A lot of exciting and challenging things has happened over these last few years. Amongst the most notable events for me is the loss of my grandparents. With that in mind, I want to pause to give tribute to my grandma and reflect on my grandparents. But before I do that, I want to begin with a clear message for all the wonderful grandparents: Thank you!

Thank you grandparents!

Thank you for your stories, love, support, delicious meals, and spoiling us even when our parents say “no,” (😂). We appreciate the laughs, the stern corrections, the sacrifices, and the lessons in perseverance!

Many of our grandparents were born into the Great Depression, fought in wars and conflicts, battled segregation and overt acts of racism, and may not have had the same educational opportunities as we do. Yet, they persevered and worked tirelessly to ensure their families had everything they needed to survive. They taught and teach us the foundational values of hard work, family, and sacrifice.
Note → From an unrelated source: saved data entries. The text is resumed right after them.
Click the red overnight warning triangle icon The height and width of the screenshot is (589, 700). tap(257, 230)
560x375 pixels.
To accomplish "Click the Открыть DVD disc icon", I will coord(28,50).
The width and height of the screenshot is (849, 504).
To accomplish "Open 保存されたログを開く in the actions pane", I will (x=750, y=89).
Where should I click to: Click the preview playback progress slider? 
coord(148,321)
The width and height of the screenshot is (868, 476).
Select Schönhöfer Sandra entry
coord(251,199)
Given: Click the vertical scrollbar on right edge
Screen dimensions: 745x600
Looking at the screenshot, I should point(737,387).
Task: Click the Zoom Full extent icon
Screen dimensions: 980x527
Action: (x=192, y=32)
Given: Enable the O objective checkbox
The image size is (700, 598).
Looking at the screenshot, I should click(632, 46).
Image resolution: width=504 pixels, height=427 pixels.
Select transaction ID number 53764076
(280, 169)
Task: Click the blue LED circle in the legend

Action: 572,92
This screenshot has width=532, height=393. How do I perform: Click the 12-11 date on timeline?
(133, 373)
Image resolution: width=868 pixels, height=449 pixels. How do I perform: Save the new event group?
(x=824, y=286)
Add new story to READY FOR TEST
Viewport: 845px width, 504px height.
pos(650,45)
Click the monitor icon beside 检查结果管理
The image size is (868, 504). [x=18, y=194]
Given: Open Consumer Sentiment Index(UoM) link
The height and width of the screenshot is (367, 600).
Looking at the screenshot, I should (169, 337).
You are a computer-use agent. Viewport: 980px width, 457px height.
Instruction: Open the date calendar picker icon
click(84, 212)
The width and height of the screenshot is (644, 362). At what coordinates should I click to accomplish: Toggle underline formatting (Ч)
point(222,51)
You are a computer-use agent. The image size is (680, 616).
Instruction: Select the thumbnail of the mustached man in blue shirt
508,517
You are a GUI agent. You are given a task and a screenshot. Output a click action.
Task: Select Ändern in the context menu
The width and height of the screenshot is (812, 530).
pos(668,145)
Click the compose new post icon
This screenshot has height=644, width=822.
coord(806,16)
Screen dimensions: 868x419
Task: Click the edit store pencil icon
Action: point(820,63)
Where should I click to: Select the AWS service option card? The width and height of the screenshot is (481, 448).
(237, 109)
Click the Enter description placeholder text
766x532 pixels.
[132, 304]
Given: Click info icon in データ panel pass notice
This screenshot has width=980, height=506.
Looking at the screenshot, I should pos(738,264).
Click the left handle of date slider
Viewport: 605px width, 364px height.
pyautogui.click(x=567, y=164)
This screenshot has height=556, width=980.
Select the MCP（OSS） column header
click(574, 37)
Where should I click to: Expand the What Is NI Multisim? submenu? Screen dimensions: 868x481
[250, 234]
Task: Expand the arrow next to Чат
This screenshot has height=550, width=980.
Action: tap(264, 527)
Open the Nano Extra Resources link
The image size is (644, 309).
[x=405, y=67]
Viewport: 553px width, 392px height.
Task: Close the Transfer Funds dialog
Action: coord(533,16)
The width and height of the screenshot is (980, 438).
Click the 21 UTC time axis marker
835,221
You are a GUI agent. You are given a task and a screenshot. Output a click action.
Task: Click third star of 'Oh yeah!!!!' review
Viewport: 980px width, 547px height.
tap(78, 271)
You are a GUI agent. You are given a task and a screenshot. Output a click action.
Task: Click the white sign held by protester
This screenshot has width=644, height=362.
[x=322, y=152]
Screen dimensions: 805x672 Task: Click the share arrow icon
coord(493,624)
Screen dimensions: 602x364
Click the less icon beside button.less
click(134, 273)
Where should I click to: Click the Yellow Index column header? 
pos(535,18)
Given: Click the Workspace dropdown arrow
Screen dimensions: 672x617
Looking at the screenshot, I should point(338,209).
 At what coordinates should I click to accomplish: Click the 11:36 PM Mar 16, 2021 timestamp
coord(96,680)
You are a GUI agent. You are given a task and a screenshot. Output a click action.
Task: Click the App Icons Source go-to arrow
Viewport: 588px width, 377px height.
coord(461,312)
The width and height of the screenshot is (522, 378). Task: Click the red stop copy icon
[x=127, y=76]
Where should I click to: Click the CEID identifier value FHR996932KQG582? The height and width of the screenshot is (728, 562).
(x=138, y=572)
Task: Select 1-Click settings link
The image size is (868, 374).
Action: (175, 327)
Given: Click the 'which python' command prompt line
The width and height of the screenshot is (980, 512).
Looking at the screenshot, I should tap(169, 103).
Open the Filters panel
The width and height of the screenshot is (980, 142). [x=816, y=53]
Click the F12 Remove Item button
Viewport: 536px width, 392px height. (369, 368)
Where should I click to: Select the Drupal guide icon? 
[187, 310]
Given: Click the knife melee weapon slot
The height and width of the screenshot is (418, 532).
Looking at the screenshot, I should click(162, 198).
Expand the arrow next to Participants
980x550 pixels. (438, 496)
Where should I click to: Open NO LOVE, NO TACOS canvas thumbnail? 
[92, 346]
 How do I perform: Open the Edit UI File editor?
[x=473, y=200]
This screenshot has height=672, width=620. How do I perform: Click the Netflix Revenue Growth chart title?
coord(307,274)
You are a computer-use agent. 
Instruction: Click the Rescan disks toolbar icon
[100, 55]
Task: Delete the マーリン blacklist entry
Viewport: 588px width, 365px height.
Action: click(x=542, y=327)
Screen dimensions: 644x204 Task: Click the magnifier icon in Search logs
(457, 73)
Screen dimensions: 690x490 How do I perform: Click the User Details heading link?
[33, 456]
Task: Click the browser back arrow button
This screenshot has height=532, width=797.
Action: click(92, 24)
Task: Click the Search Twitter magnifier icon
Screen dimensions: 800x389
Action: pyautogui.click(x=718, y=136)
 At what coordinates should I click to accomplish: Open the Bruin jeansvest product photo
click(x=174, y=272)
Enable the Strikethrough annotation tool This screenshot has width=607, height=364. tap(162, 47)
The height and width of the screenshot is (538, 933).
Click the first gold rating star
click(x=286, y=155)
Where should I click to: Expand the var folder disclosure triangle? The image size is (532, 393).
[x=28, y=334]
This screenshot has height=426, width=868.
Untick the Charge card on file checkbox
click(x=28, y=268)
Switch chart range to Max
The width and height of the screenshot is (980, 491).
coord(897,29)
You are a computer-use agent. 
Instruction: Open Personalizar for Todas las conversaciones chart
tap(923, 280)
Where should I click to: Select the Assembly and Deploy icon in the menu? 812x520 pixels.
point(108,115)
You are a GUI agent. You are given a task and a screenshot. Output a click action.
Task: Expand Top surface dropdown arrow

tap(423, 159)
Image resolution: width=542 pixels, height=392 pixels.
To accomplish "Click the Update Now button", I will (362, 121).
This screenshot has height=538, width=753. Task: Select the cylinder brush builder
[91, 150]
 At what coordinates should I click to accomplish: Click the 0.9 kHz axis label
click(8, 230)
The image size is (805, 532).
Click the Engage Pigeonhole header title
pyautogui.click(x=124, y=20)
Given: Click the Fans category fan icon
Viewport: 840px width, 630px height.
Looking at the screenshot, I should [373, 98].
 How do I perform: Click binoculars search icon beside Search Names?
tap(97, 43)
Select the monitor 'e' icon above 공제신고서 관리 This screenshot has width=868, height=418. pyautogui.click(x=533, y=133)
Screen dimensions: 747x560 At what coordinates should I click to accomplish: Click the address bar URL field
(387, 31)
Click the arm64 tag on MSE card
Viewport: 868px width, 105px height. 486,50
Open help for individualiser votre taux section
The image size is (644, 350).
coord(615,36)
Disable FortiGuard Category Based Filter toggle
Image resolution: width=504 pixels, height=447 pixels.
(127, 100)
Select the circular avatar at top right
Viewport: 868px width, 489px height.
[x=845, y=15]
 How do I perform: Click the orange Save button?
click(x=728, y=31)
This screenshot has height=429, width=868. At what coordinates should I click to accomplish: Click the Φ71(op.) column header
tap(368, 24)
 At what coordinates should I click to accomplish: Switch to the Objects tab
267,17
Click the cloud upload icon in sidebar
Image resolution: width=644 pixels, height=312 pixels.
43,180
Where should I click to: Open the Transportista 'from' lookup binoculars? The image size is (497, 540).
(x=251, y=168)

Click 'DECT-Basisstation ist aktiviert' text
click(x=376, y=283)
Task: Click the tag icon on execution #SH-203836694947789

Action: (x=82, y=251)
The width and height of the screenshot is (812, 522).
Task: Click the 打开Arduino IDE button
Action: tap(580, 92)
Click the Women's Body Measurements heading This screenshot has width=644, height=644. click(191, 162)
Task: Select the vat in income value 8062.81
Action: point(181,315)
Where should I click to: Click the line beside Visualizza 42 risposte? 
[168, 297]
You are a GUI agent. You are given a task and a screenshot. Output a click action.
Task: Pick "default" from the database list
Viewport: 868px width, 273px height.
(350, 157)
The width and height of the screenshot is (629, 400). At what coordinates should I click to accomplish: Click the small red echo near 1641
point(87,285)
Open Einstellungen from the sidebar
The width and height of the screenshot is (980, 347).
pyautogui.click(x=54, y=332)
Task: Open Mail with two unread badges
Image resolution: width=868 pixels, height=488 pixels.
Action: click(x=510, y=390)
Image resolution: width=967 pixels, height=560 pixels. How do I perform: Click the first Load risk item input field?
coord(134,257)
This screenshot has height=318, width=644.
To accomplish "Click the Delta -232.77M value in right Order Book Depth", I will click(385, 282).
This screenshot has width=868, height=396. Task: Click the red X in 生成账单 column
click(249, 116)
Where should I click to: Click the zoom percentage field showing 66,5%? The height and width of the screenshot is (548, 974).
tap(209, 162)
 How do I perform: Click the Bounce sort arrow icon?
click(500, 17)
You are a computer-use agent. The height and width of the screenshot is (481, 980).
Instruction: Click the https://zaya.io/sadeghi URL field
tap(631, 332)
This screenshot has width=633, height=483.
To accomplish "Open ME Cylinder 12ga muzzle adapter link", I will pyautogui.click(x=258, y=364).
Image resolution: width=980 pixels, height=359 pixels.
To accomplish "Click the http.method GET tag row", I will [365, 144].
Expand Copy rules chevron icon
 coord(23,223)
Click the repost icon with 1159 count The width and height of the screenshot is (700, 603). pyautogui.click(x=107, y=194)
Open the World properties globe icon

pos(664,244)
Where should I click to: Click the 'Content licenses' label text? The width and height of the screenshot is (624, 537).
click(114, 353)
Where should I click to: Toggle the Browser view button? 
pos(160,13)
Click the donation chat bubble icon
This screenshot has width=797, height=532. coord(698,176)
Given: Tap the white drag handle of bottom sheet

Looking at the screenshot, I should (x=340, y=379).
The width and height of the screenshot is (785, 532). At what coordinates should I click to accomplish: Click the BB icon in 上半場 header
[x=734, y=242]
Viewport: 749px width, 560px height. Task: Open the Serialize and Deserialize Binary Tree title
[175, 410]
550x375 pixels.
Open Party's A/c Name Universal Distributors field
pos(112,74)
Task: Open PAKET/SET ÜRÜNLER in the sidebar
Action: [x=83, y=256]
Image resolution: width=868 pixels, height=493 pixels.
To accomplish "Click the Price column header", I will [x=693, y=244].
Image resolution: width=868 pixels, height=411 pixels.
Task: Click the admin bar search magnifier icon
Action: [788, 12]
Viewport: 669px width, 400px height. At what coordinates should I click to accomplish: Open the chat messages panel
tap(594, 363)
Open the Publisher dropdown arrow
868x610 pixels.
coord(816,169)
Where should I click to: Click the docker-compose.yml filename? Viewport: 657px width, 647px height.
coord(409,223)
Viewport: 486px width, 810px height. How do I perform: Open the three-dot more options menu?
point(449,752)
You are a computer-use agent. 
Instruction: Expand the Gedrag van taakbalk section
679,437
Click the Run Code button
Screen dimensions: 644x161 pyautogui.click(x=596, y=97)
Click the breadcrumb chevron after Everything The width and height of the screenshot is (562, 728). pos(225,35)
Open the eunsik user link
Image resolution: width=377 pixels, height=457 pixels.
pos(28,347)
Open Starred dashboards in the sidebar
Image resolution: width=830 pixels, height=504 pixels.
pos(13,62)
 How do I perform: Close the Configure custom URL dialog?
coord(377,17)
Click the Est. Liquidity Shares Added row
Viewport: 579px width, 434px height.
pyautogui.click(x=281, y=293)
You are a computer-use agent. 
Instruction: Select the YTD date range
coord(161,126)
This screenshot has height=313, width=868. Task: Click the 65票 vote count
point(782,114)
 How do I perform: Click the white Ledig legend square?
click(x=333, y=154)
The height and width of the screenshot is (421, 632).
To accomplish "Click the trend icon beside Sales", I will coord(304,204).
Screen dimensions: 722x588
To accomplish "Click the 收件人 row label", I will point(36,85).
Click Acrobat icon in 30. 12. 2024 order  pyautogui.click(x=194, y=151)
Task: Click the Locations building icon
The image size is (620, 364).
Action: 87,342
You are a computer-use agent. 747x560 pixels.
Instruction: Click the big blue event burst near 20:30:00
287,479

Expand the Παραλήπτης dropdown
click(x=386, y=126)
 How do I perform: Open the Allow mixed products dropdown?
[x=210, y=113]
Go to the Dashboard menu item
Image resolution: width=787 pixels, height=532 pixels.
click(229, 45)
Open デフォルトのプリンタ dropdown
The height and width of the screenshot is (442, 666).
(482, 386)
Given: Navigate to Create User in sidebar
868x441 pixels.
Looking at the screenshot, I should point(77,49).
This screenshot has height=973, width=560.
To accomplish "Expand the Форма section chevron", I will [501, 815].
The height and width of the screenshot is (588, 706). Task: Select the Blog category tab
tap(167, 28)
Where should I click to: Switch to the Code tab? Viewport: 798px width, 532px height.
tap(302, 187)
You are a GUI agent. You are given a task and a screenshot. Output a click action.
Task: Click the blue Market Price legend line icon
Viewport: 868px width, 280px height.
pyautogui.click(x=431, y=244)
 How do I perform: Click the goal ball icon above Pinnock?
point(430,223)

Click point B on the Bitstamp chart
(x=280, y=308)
Unfortunately, I never had the opportunity to meet either of my grandfathers; however, I have heard wonderful stories about them! I can see their influence through even their great, great grandchildren! Although I lost my paternal grandmother in 2018, my great uncle who acted as my grandfather last year, and my maternal grandmother last week, I am grateful for them. There are no words to truly describe how much our grandparents have done to create a better society for us. Thus, the only words I can think to say are: Thank you!

Mary E. Burse-Wright

We are celebrating my maternal grandmother’s life today! She is by far one of the strongest and most resilient people I have ever known. Quite honestly, I always felt she was invincible and could live forever. Of course life always has a way of bringing you back to reality. She may have died this past week, but her legacy lives on through the doctors, musicians, singers, professional athletes, writers, entrepreneurs, corporate professionals, veterans, journalists, and more! I am in awe as I visit with my extended family this weekend. I’m proud to say that my grandma has left behind a phenomenal and talented group of people.

Rest in honor Grandma, our matriarch. Thank you and I love you forever!

Grandma’s Obituary

Mary Ella Burse-Wright was born to the Reverend John Albert Jones, Sr., and Fannie Mae (Mason) Jones on July 18, 1931, in Greenwood, Mississippi. She was the seventh child of nine children. From a family of believers, her foundation was laid in the Church of God in Christ where she accepted Jesus as her Lord and Savior at a young age.

On June 13, 1948, Mary was united in holy matrimony to J.D. Burse, Sr. J.D. and Mary lived happily for 37 years until the Lord called him home in 1985. To their union were born eight children, Murion Charles (Jeanette, deceased), J.D., Jr. (Marion), William Errol, Debria Cornelia, Michelle Ynette (Don, deceased), Lawana Lynn, Stephan Curtis, Sr. (Viola), and Arnita Renee (Ronald). Her love of children and heart for service led to her fostering hundreds of children and adding the last three children, Shenerey, Terrance, and Ernest permanently to their family. She also had a beloved goddaughter, Minetta Davison, whom she loved dearly.

Mary was an advocate for education which inspired a legacy of excellence in higher education among her children, grandchildren, and great-grandchildren who have multiple degrees and successful careers. Mary received an Associate in Business and became an Executive Assistant and later a small business owner of several businesses. 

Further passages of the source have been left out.